>> Start DOCUMENT EXCERPT
It’s with equipment and apparel that Varsity makes its money, “everything from the sequined uniforms on cheerleaders’ backs to the big bows in their poofed-up hair.” The key to Varsity’s monopoly is its chokepoint control of major cheerleading competitions. In the early 1980s, ESPN began showcasing the new sport, giving it wide distribution. In 2004, Varsity bought the National Cheerleaders Association, and has rolled up a dozen more, including its main competitor in 2015, Jam Brands. Today, competing means entering Varsity’s world.

While Webb is an aggressive businessman, Varsity had help from private equity; Charlesbank Capital Partners bought the company in 2014. Charlesbank organized a roll-up of the industry, in its public case study noting that it helped orchestrate the Jam Brands purchase, as well as a series of “highly strategic acquisitions.” These new private equity owners had Varsity buy up sports equipment distributors and enter the marching band space. Charlesbank sold it to fellow private equity firm Bain Capital in 2018.

Varsity’s market power over the business of cheerleading is entrenched. Participating in cheerleading competitions is expensive. If you want to see a bunch of cynical cheerleaders and cheerleading families angry about monopoly power, check out the discussion on Fierceboard about the acquisition and what it meant for what they would have to pay. It’s also costly to be a spectator.

Here’s a sycophantic interviewer interviewing Webb about how much it costs as a parent spectator to watch one of these events, congratulating the CEO on his pricing power. This market power extends to media. Not only does Varsity own magazines, but on Netflix’s Cheer, cheerleaders complain that they can’t watch cheerleading on TV anymore, because Varsity streams its competitions over its for-pay app Varsity TV, moving ESPN out of the picture.

In 2018, when speaking to Chief Executive magazine, Webb made it clear that monopolization was the strategy.

“We were really creating an industry as we went along and it became an ecosystem in that we were creating the concept, we were creating the industry, and then we were positioning ourselves to provide all the products and services that that affinity group utilized.”

Webb’s strategy worked. In 2016, competitors estimated that Varsity had 80 percent of the market for apparel and 90 percent of the market for competitions.

Rebates, Gyms and Vertical Integration

Varsity uses tactics reminiscent of a glittery John D. Rockefeller. According to Leigh Buchanan in Inc., “Teams appearing in Varsity competitions can wear whatever uniforms they want. But rival apparel makers can’t show their wares at those events, which are important showrooms for cheer merchandise.” That is, in antitrust parlance, a form of ‘vertical foreclosure,’ or using your control of one part in the supply chain, in this case competitions, to block rivals who compete with you in another area, apparel. This became quite obvious when Jam Brands, which ran most non-Varsity competitions, merged with Varsity, immediately ending marketing agreements with Varsity apparel competitors.
>> End DOCUMENT EXCERPT
— REQUIRED WORK —
1. According to the passage on Varsity's cheerleading business, which private equity firm bought Varsity in 2018?
2. Summarize the passage on Varsity's cheerleading business in two sentences.
3. Duplicate everything in the passage on Varsity's cheerleading business from "Varsity’s market power" down to "be a spectator.".
>> Start DATA ENTRIES
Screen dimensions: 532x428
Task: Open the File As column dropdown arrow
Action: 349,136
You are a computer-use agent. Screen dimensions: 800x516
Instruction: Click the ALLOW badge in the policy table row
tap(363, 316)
>> End DATA ENTRIES
— SOLUTIONS —
1. Bain Capital

2. Varsity controls major cheerleading competitions through acquisitions, including the National Cheerleaders Association in 2004 and its main competitor, Jam Brands, in 2015, with help from Charlesbank Capital Partners, which sold it to Bain Capital in 2018. Its market power extends to apparel and media, and competitors estimated in 2016 that it held 80 percent of the apparel market and 90 percent of the competition market.

3.
Varsity’s market power over the business of cheerleading is entrenched. Participating in cheerleading competitions is expensive. If you want to see a bunch of cynical cheerleaders and cheerleading families angry about monopoly power, check out the discussion on Fierceboard about the acquisition and what it meant for what they would have to pay. It’s also costly to be a spectator.